━━ LISTING
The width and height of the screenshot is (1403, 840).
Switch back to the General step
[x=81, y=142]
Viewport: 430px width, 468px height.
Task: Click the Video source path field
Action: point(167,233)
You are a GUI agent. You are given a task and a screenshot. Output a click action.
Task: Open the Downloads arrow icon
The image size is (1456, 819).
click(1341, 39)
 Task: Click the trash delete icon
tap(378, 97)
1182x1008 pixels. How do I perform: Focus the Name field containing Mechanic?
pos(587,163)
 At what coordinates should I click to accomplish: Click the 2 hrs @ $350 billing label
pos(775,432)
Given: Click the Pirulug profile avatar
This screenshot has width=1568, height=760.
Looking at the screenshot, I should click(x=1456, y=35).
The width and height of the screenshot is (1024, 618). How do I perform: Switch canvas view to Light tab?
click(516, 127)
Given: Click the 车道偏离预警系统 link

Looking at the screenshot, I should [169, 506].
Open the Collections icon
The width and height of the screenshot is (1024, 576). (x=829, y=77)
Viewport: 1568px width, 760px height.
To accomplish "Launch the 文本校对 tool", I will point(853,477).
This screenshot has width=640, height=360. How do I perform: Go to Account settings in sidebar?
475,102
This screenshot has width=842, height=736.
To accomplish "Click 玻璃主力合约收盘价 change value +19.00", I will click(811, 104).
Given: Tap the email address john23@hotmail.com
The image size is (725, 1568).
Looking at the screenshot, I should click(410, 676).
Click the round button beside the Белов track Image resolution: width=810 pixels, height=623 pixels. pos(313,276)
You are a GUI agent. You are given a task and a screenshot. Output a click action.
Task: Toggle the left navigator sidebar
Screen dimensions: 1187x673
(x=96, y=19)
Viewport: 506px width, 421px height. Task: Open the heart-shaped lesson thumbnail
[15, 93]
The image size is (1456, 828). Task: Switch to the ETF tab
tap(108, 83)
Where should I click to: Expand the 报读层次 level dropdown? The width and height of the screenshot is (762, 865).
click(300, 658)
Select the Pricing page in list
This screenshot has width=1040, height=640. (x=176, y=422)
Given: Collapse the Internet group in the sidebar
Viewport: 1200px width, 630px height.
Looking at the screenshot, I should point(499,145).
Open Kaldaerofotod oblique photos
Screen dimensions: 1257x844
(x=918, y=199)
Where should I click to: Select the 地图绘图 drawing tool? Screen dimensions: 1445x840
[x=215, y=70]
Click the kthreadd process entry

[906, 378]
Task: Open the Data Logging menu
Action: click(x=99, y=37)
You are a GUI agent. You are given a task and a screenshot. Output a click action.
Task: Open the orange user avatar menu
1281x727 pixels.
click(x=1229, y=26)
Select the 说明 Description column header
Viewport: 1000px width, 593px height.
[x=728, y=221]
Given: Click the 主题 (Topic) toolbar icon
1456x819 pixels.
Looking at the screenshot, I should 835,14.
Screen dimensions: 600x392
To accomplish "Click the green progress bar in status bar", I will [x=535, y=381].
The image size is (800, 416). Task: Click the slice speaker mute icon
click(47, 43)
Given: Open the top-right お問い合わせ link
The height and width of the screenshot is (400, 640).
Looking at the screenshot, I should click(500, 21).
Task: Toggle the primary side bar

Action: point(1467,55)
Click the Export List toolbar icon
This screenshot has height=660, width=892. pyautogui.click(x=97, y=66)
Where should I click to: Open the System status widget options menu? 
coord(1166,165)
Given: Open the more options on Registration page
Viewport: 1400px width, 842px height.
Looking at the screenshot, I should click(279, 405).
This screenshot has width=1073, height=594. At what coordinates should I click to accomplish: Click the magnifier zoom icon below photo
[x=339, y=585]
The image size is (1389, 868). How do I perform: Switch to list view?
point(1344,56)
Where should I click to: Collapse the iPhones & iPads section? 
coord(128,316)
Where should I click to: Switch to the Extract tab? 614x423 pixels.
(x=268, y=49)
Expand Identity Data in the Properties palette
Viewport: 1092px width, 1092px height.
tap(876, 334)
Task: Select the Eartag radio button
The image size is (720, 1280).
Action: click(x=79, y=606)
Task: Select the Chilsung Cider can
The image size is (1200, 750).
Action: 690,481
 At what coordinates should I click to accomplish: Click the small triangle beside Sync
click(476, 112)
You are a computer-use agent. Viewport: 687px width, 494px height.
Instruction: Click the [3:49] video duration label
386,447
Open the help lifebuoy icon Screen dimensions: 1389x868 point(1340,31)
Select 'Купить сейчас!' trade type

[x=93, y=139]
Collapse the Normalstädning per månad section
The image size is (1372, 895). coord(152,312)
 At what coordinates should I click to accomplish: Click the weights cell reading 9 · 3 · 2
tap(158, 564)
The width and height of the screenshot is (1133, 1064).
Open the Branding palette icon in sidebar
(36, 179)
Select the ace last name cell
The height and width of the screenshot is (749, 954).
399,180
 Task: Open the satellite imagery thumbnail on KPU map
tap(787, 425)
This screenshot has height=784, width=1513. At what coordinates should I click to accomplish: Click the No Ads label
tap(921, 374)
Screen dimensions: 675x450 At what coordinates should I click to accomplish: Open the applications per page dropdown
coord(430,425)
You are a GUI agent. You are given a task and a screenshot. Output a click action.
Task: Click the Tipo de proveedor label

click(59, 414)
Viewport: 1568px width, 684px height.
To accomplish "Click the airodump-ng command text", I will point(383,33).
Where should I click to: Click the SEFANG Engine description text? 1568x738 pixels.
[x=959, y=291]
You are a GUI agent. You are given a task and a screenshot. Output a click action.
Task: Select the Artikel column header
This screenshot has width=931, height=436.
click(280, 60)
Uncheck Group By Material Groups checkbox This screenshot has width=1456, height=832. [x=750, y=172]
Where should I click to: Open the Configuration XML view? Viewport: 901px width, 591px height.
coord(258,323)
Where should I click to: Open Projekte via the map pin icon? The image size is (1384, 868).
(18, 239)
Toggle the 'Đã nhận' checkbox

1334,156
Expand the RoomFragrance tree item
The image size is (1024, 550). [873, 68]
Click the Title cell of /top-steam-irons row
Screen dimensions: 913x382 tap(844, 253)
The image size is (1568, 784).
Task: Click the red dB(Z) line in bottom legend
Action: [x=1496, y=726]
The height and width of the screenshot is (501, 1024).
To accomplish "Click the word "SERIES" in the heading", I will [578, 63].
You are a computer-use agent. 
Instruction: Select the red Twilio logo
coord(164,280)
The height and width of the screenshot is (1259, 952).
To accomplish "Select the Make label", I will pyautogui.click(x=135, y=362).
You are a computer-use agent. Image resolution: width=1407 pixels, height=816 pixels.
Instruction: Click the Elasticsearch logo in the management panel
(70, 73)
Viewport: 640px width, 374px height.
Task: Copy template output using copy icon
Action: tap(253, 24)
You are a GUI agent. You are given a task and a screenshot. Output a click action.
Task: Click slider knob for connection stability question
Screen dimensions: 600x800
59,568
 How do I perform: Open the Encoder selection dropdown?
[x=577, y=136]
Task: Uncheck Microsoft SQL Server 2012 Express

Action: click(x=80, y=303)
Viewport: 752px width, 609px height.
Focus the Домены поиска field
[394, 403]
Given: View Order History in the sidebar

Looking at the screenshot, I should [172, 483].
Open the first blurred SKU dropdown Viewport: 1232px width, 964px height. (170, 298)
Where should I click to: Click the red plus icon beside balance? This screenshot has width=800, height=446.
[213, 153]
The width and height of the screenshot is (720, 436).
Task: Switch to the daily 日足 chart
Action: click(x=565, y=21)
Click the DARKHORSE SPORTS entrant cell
━━━━
» YOUR INSTRUCTIONS: Can you format every line of the listing above as a JSON list of strings, one string per line, with blank lines left out?

» RESPONSE TO THE TASK:
[
  "The width and height of the screenshot is (1403, 840).",
  "Switch back to the General step",
  "[x=81, y=142]",
  "Viewport: 430px width, 468px height.",
  "Task: Click the Video source path field",
  "Action: point(167,233)",
  "You are a GUI agent. You are given a task and a screenshot. Output a click action.",
  "Task: Open the Downloads arrow icon",
  "The image size is (1456, 819).",
  "click(1341, 39)",
  " Task: Click the trash delete icon",
  "tap(378, 97)",
  "1182x1008 pixels. How do I perform: Focus the Name field containing Mechanic?",
  "pos(587,163)",
  " At what coordinates should I click to accomplish: Click the 2 hrs @ $350 billing label",
  "pos(775,432)",
  "Given: Click the Pirulug profile avatar",
  "This screenshot has width=1568, height=760.",
  "Looking at the screenshot, I should click(x=1456, y=35).",
  "The width and height of the screenshot is (1024, 618). How do I perform: Switch canvas view to Light tab?",
  "click(516, 127)",
  "Given: Click the 车道偏离预警系统 link",
  "Looking at the screenshot, I should [169, 506].",
  "Open the Collections icon",
  "The width and height of the screenshot is (1024, 576). (x=829, y=77)",
  "Viewport: 1568px width, 760px height.",
  "To accomplish \"Launch the 文本校对 tool\", I will point(853,477).",
  "This screenshot has width=640, height=360. How do I perform: Go to Account settings in sidebar?",
  "475,102",
  "This screenshot has width=842, height=736.",
  "To accomplish \"Click 玻璃主力合约收盘价 change value +19.00\", I will click(811, 104).",
  "Given: Tap the email address john23@hotmail.com",
  "The image size is (725, 1568).",
  "Looking at the screenshot, I should click(410, 676).",
  "Click the round button beside the Белов track Image resolution: width=810 pixels, height=623 pixels. pos(313,276)",
  "You are a GUI agent. You are given a task and a screenshot. Output a click action.",
  "Task: Toggle the left navigator sidebar",
  "Screen dimensions: 1187x673",
  "(x=96, y=19)",
  "Viewport: 506px width, 421px height. Task: Open the heart-shaped lesson thumbnail",
  "[15, 93]",
  "The image size is (1456, 828). Task: Switch to the ETF tab",
  "tap(108, 83)",
  "Where should I click to: Expand the 报读层次 level dropdown? The width and height of the screenshot is (762, 865).",
  "click(300, 658)",
  "Select the Pricing page in list",
  "This screenshot has width=1040, height=640. (x=176, y=422)",
  "Given: Collapse the Internet group in the sidebar",
  "Viewport: 1200px width, 630px height.",
  "Looking at the screenshot, I should point(499,145).",
  "Open Kaldaerofotod oblique photos",
  "Screen dimensions: 1257x844",
  "(x=918, y=199)",
  "Where should I click to: Select the 地图绘图 drawing tool? Screen dimensions: 1445x840",
  "[x=215, y=70]",
  "Click the kthreadd process entry",
  "[906, 378]",
  "Task: Open the Data Logging menu",
  "Action: click(x=99, y=37)",
  "You are a GUI agent. You are given a task and a screenshot. Output a click action.",
  "Task: Open the orange user avatar menu",
  "1281x727 pixels.",
  "click(x=1229, y=26)",
  "Select the 说明 Description column header",
  "Viewport: 1000px width, 593px height.",
  "[x=728, y=221]",
  "Given: Click the 主题 (Topic) toolbar icon",
  "1456x819 pixels.",
  "Looking at the screenshot, I should 835,14.",
  "Screen dimensions: 600x392",
  "To accomplish \"Click the green progress bar in status bar\", I will [x=535, y=381].",
  "The image size is (800, 416). Task: Click the slice speaker mute icon",
  "click(47, 43)",
  "Given: Open the top-right お問い合わせ link",
  "The height and width of the screenshot is (400, 640).",
  "Looking at the screenshot, I should click(500, 21).",
  "Task: Toggle the primary side bar",
  "Action: point(1467,55)",
  "Click the Export List toolbar icon",
  "This screenshot has height=660, width=892. pyautogui.click(x=97, y=66)",
  "Where should I click to: Open the System status widget options menu? ",
  "coord(1166,165)",
  "Given: Open the more options on Registration page",
  "Viewport: 1400px width, 842px height.",
  "Looking at the screenshot, I should click(279, 405).",
  "This screenshot has width=1073, height=594. At what coordinates should I click to accomplish: Click the magnifier zoom icon below photo",
  "[x=339, y=585]",
  "The image size is (1389, 868). How do I perform: Switch to list view?",
  "point(1344,56)",
  "Where should I click to: Collapse the iPhones & iPads section? ",
  "coord(128,316)",
  "Where should I click to: Switch to the Extract tab? 614x423 pixels.",
  "(x=268, y=49)",
  "Expand Identity Data in the Properties palette",
  "Viewport: 1092px width, 1092px height.",
  "tap(876, 334)",
  "Task: Select the Eartag radio button",
  "The image size is (720, 1280).",
  "Action: click(x=79, y=606)",
  "Task: Select the Chilsung Cider can",
  "The image size is (1200, 750).",
  "Action: 690,481",
  " At what coordinates should I click to accomplish: Click the small triangle beside Sync",
  "click(476, 112)",
  "You are a computer-use agent. Viewport: 687px width, 494px height.",
  "Instruction: Click the [3:49] video duration label",
  "386,447",
  "Open the help lifebuoy icon Screen dimensions: 1389x868 point(1340,31)",
  "Select 'Купить сейчас!' trade type",
  "[x=93, y=139]",
  "Collapse the Normalstädning per månad section",
  "The image size is (1372, 895). coord(152,312)",
  " At what coordinates should I click to accomplish: Click the weights cell reading 9 · 3 · 2",
  "tap(158, 564)",
  "The width and height of the screenshot is (1133, 1064).",
  "Open the Branding palette icon in sidebar",
  "(36, 179)",
  "Select the ace last name cell",
  "The height and width of the screenshot is (749, 954).",
  "399,180",
  " Task: Open the satellite imagery thumbnail on KPU map",
  "tap(787, 425)",
  "This screenshot has height=784, width=1513. At what coordinates should I click to accomplish: Click the No Ads label",
  "tap(921, 374)",
  "Screen dimensions: 675x450 At what coordinates should I click to accomplish: Open the applications per page dropdown",
  "coord(430,425)",
  "You are a GUI agent. You are given a task and a screenshot. Output a click action.",
  "Task: Click the Tipo de proveedor label",
  "click(59, 414)",
  "Viewport: 1568px width, 684px height.",
  "To accomplish \"Click the airodump-ng command text\", I will point(383,33).",
  "Where should I click to: Click the SEFANG Engine description text? 1568x738 pixels.",
  "[x=959, y=291]",
  "You are a GUI agent. You are given a task and a screenshot. Output a click action.",
  "Task: Select the Artikel column header",
  "This screenshot has width=931, height=436.",
  "click(280, 60)",
  "Uncheck Group By Material Groups checkbox This screenshot has width=1456, height=832. [x=750, y=172]",
  "Where should I click to: Open the Configuration XML view? Viewport: 901px width, 591px height.",
  "coord(258,323)",
  "Where should I click to: Open Projekte via the map pin icon? The image size is (1384, 868).",
  "(18, 239)",
  "Toggle the 'Đã nhận' checkbox",
  "1334,156",
  "Expand the RoomFragrance tree item",
  "The image size is (1024, 550). [873, 68]",
  "Click the Title cell of /top-steam-irons row",
  "Screen dimensions: 913x382 tap(844, 253)",
  "The image size is (1568, 784).",
  "Task: Click the red dB(Z) line in bottom legend",
  "Action: [x=1496, y=726]",
  "The height and width of the screenshot is (501, 1024).",
  "To accomplish \"Click the word \"SERIES\" in the heading\", I will [578, 63].",
  "You are a computer-use agent. ",
  "Instruction: Select the red Twilio logo",
  "coord(164,280)",
  "The height and width of the screenshot is (1259, 952).",
  "To accomplish \"Select the Make label\", I will pyautogui.click(x=135, y=362).",
  "You are a computer-use agent. Image resolution: width=1407 pixels, height=816 pixels.",
  "Instruction: Click the Elasticsearch logo in the management panel",
  "(70, 73)",
  "Viewport: 640px width, 374px height.",
  "Task: Copy template output using copy icon",
  "Action: tap(253, 24)",
  "You are a GUI agent. You are given a task and a screenshot. Output a click action.",
  "Task: Click slider knob for connection stability question",
  "Screen dimensions: 600x800",
  "59,568",
  " How do I perform: Open the Encoder selection dropdown?",
  "[x=577, y=136]",
  "Task: Uncheck Microsoft SQL Server 2012 Express",
  "Action: click(x=80, y=303)",
  "Viewport: 752px width, 609px height.",
  "Focus the Домены поиска field",
  "[394, 403]",
  "Given: View Order History in the sidebar",
  "Looking at the screenshot, I should [172, 483].",
  "Open the first blurred SKU dropdown Viewport: 1232px width, 964px height. (170, 298)",
  "Where should I click to: Click the red plus icon beside balance? This screenshot has width=800, height=446.",
  "[213, 153]",
  "The width and height of the screenshot is (720, 436).",
  "Task: Switch to the daily 日足 chart",
  "Action: click(x=565, y=21)",
  "Click the DARKHORSE SPORTS entrant cell"
]